[Stored data entries]
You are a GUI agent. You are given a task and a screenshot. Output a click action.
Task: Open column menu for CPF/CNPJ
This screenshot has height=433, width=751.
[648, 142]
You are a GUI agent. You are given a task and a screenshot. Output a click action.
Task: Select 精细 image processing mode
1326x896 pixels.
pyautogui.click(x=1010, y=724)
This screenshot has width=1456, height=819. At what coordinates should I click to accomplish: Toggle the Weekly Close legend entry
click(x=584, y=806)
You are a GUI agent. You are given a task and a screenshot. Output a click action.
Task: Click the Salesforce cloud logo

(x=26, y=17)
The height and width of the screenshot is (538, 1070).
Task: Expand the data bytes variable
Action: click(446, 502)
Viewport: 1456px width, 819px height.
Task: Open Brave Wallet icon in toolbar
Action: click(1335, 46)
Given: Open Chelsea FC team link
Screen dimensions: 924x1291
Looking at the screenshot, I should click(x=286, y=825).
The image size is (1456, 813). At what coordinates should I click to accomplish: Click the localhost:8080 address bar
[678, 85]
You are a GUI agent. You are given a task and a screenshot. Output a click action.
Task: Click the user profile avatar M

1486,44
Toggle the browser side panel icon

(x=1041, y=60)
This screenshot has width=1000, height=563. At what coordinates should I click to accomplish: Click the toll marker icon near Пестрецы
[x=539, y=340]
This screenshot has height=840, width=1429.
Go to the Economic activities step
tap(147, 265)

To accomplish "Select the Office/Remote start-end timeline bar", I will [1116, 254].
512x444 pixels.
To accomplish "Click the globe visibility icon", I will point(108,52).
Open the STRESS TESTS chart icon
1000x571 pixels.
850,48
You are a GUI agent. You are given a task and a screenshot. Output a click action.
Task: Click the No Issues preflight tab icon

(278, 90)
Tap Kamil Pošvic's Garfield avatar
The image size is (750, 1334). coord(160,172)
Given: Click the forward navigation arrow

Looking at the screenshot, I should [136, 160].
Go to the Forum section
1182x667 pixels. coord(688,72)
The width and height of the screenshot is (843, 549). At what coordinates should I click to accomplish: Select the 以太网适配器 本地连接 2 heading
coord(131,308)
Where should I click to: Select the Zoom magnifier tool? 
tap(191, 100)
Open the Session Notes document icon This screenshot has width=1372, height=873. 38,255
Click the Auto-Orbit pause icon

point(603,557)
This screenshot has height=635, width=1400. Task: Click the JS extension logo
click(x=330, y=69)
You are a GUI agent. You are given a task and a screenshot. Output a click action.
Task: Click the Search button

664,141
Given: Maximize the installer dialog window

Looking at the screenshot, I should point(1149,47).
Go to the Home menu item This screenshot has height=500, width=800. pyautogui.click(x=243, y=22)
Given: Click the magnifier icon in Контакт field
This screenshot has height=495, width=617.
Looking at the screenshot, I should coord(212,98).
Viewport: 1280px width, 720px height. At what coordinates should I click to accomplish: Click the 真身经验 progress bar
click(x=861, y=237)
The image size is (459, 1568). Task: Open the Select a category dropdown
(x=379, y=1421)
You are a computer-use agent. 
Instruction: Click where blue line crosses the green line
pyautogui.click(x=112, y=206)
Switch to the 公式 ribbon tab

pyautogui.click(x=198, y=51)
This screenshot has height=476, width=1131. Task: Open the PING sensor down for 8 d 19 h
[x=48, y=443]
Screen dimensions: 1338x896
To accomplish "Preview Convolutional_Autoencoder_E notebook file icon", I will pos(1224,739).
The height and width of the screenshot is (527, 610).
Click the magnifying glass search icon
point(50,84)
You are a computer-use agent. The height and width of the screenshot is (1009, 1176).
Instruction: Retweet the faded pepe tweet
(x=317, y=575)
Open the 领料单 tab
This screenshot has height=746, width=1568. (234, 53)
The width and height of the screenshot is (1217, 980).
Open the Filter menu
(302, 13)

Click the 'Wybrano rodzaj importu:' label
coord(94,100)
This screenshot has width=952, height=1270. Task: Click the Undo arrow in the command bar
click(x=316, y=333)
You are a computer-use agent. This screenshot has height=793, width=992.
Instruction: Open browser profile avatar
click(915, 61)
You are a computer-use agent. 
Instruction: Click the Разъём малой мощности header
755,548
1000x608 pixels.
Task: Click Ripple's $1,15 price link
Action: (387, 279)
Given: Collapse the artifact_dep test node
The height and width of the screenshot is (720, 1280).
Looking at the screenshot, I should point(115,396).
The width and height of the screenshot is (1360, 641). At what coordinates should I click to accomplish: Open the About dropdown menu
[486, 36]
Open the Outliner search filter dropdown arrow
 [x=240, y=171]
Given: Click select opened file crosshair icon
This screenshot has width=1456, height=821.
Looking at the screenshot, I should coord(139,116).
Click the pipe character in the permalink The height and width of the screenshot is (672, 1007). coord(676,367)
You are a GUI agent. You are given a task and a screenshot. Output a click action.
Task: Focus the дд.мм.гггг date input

_Written exercise_
Return the lines of material between the line holding "Go to the Home" and the line holding "pyautogui.click(x=198, y=51)", inclusive, copying them exactly.

_The result_
Go to the Home menu item This screenshot has height=500, width=800. pyautogui.click(x=243, y=22)
Given: Click the magnifier icon in Контакт field
This screenshot has height=495, width=617.
Looking at the screenshot, I should coord(212,98).
Viewport: 1280px width, 720px height. At what coordinates should I click to accomplish: Click the 真身经验 progress bar
click(x=861, y=237)
The image size is (459, 1568). Task: Open the Select a category dropdown
(x=379, y=1421)
You are a computer-use agent. 
Instruction: Click where blue line crosses the green line
pyautogui.click(x=112, y=206)
Switch to the 公式 ribbon tab

pyautogui.click(x=198, y=51)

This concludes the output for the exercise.